Let P(n,k) denote the set of all unordered partitions of an n-set into k partition blocks, which are all non empty by definition. The number of all such partitions, i.e. |P(n,k)| is called the Stirling number S(n,k) of second kind. These numbers satisfy the recurrence relation:
S(n,k) = S(n-1,k-1) + kS(n-1,k)…………(1).
This is proved by means of the following combinatorial argument.
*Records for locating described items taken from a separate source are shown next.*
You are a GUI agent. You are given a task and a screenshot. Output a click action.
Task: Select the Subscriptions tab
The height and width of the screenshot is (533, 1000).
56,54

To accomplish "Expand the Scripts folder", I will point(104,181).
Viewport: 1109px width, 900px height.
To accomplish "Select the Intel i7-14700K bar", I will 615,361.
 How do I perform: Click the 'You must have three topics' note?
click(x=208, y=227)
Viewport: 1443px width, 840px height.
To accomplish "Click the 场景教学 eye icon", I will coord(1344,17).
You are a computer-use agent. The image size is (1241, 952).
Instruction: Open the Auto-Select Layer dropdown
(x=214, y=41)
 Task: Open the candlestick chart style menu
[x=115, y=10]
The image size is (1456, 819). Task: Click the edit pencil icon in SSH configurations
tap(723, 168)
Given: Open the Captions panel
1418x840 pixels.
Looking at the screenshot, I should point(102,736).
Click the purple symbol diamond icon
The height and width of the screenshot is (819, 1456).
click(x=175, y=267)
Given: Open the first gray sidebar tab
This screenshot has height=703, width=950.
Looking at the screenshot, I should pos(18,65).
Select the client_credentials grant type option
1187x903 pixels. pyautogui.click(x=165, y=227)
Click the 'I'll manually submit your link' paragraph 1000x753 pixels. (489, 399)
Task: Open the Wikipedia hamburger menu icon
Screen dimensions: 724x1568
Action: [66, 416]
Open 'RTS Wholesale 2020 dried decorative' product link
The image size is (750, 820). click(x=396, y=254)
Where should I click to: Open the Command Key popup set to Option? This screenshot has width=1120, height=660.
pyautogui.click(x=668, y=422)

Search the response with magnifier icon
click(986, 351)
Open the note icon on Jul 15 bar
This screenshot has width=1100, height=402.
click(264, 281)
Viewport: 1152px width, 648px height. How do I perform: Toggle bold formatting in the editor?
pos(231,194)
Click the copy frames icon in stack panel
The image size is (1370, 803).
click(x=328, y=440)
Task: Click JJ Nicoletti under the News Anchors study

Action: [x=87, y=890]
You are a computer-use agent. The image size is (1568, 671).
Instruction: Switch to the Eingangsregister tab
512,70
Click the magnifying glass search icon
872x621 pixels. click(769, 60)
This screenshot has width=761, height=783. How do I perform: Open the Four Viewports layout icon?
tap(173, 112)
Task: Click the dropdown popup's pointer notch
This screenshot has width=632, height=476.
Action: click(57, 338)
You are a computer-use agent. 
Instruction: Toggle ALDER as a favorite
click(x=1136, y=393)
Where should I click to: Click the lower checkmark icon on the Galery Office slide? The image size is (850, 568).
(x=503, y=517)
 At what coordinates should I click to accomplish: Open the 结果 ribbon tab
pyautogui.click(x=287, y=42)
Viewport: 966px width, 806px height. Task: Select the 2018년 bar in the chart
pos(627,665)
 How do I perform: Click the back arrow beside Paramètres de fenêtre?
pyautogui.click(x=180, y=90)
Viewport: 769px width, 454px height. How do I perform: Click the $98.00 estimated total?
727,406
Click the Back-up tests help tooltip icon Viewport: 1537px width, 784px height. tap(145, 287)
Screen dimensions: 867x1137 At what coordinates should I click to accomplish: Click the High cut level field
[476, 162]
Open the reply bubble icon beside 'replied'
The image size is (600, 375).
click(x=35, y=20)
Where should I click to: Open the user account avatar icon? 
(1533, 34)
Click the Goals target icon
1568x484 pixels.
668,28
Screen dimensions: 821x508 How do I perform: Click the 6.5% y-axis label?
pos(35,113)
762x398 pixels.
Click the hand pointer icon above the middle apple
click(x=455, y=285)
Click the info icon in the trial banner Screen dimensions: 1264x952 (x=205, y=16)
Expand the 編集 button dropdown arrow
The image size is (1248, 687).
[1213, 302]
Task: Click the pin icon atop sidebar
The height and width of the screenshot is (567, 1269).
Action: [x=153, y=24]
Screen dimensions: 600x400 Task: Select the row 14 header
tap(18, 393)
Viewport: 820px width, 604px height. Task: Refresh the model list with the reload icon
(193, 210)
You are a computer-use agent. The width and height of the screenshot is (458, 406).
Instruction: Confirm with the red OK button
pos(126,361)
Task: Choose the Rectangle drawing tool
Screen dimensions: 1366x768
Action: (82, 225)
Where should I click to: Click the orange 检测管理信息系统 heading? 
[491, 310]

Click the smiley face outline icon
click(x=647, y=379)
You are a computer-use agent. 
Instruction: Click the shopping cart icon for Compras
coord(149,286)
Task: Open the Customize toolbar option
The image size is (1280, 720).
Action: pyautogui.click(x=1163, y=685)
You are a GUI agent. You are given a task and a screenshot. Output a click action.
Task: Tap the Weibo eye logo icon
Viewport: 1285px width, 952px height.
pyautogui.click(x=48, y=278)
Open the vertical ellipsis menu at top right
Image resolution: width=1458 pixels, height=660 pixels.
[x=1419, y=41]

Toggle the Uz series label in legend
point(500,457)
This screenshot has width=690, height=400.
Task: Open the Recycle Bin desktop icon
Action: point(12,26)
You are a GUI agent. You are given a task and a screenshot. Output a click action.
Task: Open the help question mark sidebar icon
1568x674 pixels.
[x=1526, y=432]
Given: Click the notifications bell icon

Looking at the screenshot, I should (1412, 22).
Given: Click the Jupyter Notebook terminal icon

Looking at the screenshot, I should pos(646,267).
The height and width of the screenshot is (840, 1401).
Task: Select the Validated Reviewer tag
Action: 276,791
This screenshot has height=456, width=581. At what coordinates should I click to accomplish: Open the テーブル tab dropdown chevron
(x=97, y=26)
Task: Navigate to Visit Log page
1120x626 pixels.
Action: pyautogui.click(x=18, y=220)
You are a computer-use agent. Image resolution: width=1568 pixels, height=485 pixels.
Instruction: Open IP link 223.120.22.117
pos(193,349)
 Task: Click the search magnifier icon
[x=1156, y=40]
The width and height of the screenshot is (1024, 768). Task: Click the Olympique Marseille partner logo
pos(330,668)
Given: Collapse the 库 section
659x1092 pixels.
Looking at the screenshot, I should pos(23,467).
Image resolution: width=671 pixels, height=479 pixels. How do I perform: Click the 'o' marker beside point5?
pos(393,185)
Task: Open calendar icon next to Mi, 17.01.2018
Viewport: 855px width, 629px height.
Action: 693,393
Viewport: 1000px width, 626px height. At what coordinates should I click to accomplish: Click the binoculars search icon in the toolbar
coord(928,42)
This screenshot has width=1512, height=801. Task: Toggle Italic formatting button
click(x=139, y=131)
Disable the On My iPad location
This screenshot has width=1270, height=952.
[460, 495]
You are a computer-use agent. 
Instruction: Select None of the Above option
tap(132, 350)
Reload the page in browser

Suppose that we write an n-set A as the disjoint union of an (n-1)-set B and a particular singleton subset {a} of A. Then every k-partition of A can either be obtained from a (k-1)-partition of B by adding {a} as the k_th block or else, by including the element 'a' to each of the existing k partition blocks of B.
Now we may evaluate S(5,3) using the recurrence relation (1), staring from
S(n,1)=1, S(n,n)=1 and S(n,0)=0. Thus
S(5,3) = S(4,2)+3.S(4,3),
S(4,3) = S(3,2)+3.S(3,3),
S(4,2) = S(3,1)+2.S(3,2),
S(3,2) = S(2,1)+2.S(2,2) = 1+ 2×1 = 3. Working backwards, we get
S(4,2) = 1 + 2×3 = 7.
S(4,3) = 3 + 3×1 = 6.
S(5,3) = 7 + 3×6 = 25.
If E = (W_1) U (W_2) U ……(W_k) is a partition of E, then the equivalence relation R whose equivalence classes are the above blocks, is nothing but
R = U(j=1 to k)[(W_j)×(W_j)].
Thus the number of equvalence relations on the 5-set E, with exactly 3 equivalence classes is S(5,3) = 25.